I think the point of the MBA if that it has the largest screen for the weight. I for one think Apple made their compromises in all the right places. Actually the thing is like Mary Poppins - "practically perfect in every way".....


----------



## chas_m (Dec 2, 2007)

Found a VERY interesting comparison between the Air and the Sony Vaio:

Macworld | Editors' Notes | Stacking up the MacBook Air and a Sony Vaio

Basically, the Vaio offers a lot of what Air-haters want, which (when you ignore the nonsense) comes down to "built-in optical drive" and "more ports." Only THREE little problems with it:

1. MUCH slower processor
2. Doesn't run OS X (oops, that's it for me, I'm out!)
3. Costs $700 **MORE.**

Oopsie.


----------



## chas_m (Dec 2, 2007)

Oh hi, yeah I found another article by a well-respected authority on these things that says the MacBook Air doesn't suck at all!

How the MacBook Air stacks up against other ultra-light notebooks — RoughlyDrafted Magazine

He compares the Air to just about everything else in its class ... and does NOT find it wanting. Whodathunkit??


----------



## da_jonesy (Jun 26, 2003)

CNET reports it as...

News Extra - CNET News.com

The article links to...

MacBook Air recommendation: 10 reasons to wait | Computerworld Blogs


----------



## kloan (Feb 22, 2002)

da_jonesy said:


> CNET reports it as...
> 
> News Extra - CNET News.com
> 
> ...


Bang on.


----------



## chas_m (Dec 2, 2007)

All I'm going to say about this is that if C|Net got something "bang on" it would be a first.


----------



## mc3251 (Sep 28, 2007)

chas_m said:


> All I'm going to say about this is that if C|Net got something "bang on" it would be a first.

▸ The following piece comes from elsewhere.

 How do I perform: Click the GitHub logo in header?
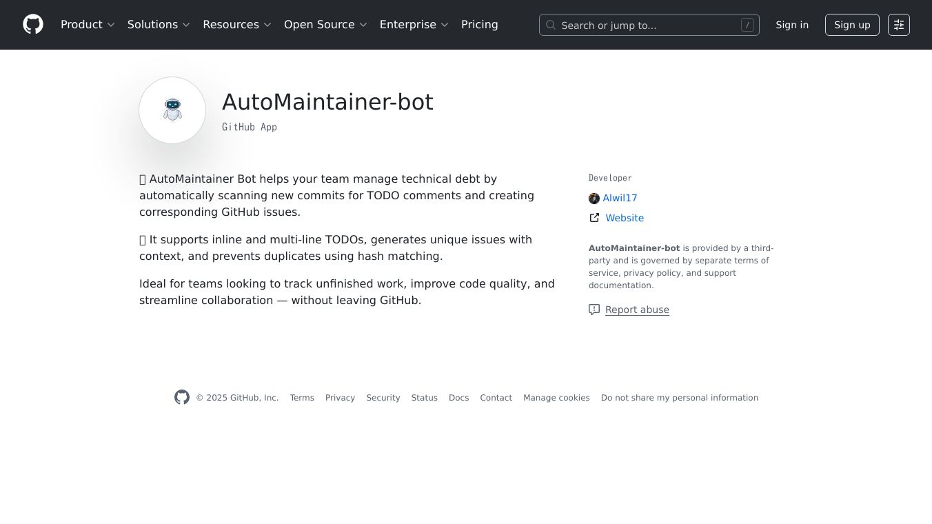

The CJNET article is a fair, balanced, thoughtful piece by someone who is clearly a fan. I think to dismiss it out of hand is really unfair. Everything written about Apple or Apple products shouldn't have to be unquestioning gushy praise. I love my mac and the mac community but not enough to abandon my critical judgement completely.
'nuff said
/michael


----------



## krs (Mar 18, 2005)

mc3251 said:


> The CJNET article is a fair, balanced, thoughtful piece by someone who is clearly a fan. I think to dismiss it out of hand is really unfair. Everything written about Apple or Apple products shouldn't have to be unquestioning gushy praise. I love my mac and the mac community but not enough to abandon my critical judgement completely.
> 'nuff said
> /michael


Agree. I have always owned Macs since the IISi days, never owned a Windows PC - only use them in the office.
But I'm more critical of of Apple and the Mac than I would ever be of Microsoft and Windows. Why would I care if Windows is garbage - no skin off my back.

As to the MBA, the killer for me is that is has no firewire port.
I actually find that extremely surprising since Apple has been pushing firewire for years, a FW 800 port would be backwards compatible with FW 400 and all my high-speed peripherals are firewire.


----------



## ScanMan (Sep 11, 2007)

Not sure if this has been posted to the thread

http://www.macworld.com/article/131805/2008/01/macbookair_first_tests.html


----------



## snowmen (Jan 20, 2006)

chas_m said:


> Oh hi, yeah I found another article by a well-respected authority on these things that says the MacBook Air doesn't suck at all!
> 
> How the MacBook Air stacks up against other ultra-light notebooks — RoughlyDrafted Magazine
> 
> He compares the Air to just about everything else in its class ... and does NOT find it wanting. Whodathunkit??


Well... Where's 12hr battery Toshiba and 8 hr battery Panasonic?

Yes, we all talk about CPUs, RAM so far. What about other features such as anti-shock or splash-proof, etc... ? Panasonic/Sony/Toshiba can be dropped from 76cm without problem. Many of them even tested for 1 meter. 

The only four things really taking advantage over Toshiba/Panasonic/Sony are the CPU, the super-thin, X3100, and the OS X.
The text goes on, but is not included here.